__SOURCE TEXT__
### Training the model

In [2]:
import string
import re
import json
import pickle
import pandas as pd
import nltk
import numpy as np
import matplotlib.pyplot as plt
from sklearn.cluster import KMeans
from sklearn.model_selection import StratifiedShuffleSplit
from sklearn.naive_bayes import MultinomialNB
from sklearn.feature_extraction.text import CountVectorizer
from sklearn import metrics

stopword = nltk.corpus.stopwords.words('english')
ps = nltk.PorterStemmer()

In [None]:
#if heavier emoji stripper is needed

# def remove_emoji(string):
#     emoji_pattern = re.compile("["
#                                u"\U0001F600-\U0001F64F"  # emoticons
#                                u"\U0001F300-\U0001F5FF"  # symbols & pictographs
#                                u"\U0001F680-\U0001F6FF"  # transport & map symbols
#                                u"\U0001F1E0-\U0001F1FF"  # flags (iOS)
#                                u"\U00002500-\U00002BEF"  # chinese char
#                                u"\U00002702-\U000027B0"
#                                u"\U00002702-\U000027B0"
#                                u"\U000024C2-\U0001F251"
#                                u"\U0001f926-\U0001f937"
#                                u"\U00010000-\U0010ffff"
#                                u"\u2640-\u2642"
#                                u"\u2600-\u2B55"
#                                u"\u200d"
#                                u"\u23cf"

__DATA PROVIDED__
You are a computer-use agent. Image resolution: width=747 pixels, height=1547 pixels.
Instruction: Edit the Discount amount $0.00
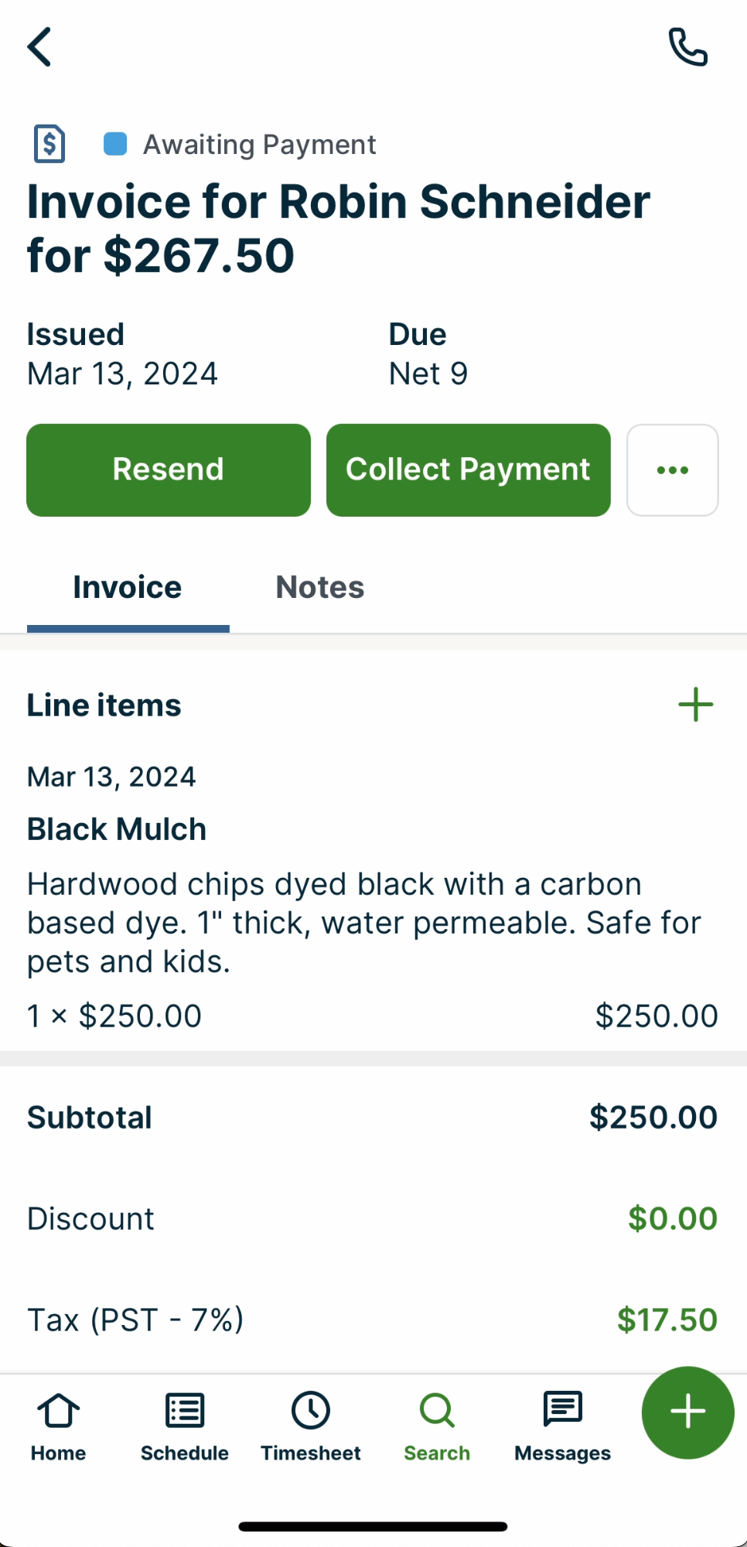click(x=672, y=1219)
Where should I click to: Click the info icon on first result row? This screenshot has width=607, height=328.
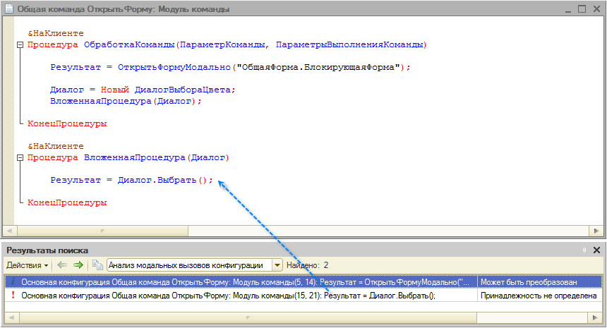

__INSTRUCTIONS TO FOLLOW__
Which five category labels appear as comments beside the Unicode ranges in the commented-out emoji stripper in the model-training text above?

__WRITTEN SOLUTION__
emoticons; symbols & pictographs; transport & map symbols; flags (iOS); chinese char